* START Excerpt *

On Demand Introductory Videos
Download Now Instant Evaluation
Get Price Quote

Do Splitting Rules Really Matter?

Introduction

Do decision-tree splitting criteria matter? Contrary to popular opinion in data mining circles, our experience indicates that splitting criteria do matter; in fact, the difference between using the right rule and the wrong rule could add up to millions of dollars of lost opportunity.

So, why haven't the differences been noticed? The answer is simple. When data sets are small and highly-accurate trees can be generated easily, the particular splitting rule does not matter. When your golf ball is one inch from the cup, which club or even which end you use is not important because you will be able to sink the ball in one stroke. Unfortunately, previous examinations of splitting rule performance, the ones that found no differences, did not look at data-mining problems with large data sets where obtaining a good answer is genuinely difficult.

* END Excerpt *

# Work to complete:
• 1. In the passage on decision-tree splitting rules, what could the difference between using the right rule and the wrong rule add up to?
• 2. Using the passage on decision-tree splitting rules, explain why differences between splitting rules have not been noticed.
• 3. Decide whether each statement agrees with the passage on decision-tree splitting rules, and quote the words that settle it: (a) The authors' experience shows that splitting criteria do not matter. (b) Previous examinations of splitting rule performance found no differences. (c) Those previous examinations studied data-mining problems with large data sets.

* START Data extract *

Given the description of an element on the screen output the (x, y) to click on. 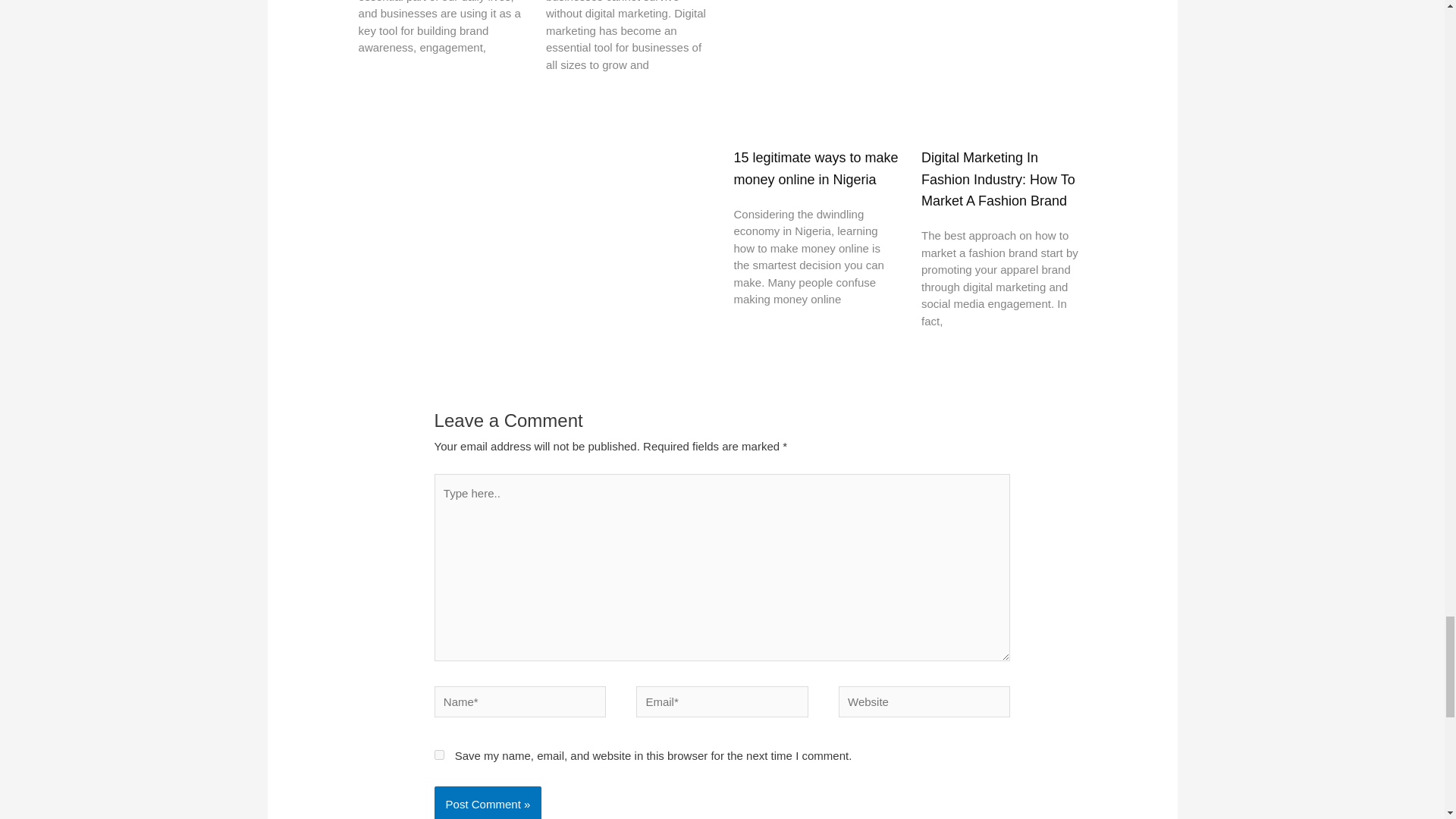
yes (438, 755)
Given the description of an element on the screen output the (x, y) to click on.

* END Data extract *

# Full answers:
• 1. Millions of dollars of lost opportunity.

• 2. When data sets are small and highly accurate trees can be generated easily, the particular splitting rule does not matter. The earlier examinations that found no differences did not look at data-mining problems with large data sets, where obtaining a good answer is genuinely difficult.

• 3.
(a) No: "our experience indicates that splitting criteria do matter"
(b) Yes: "the ones that found no differences"
(c) No: "did not look at data-mining problems with large data sets"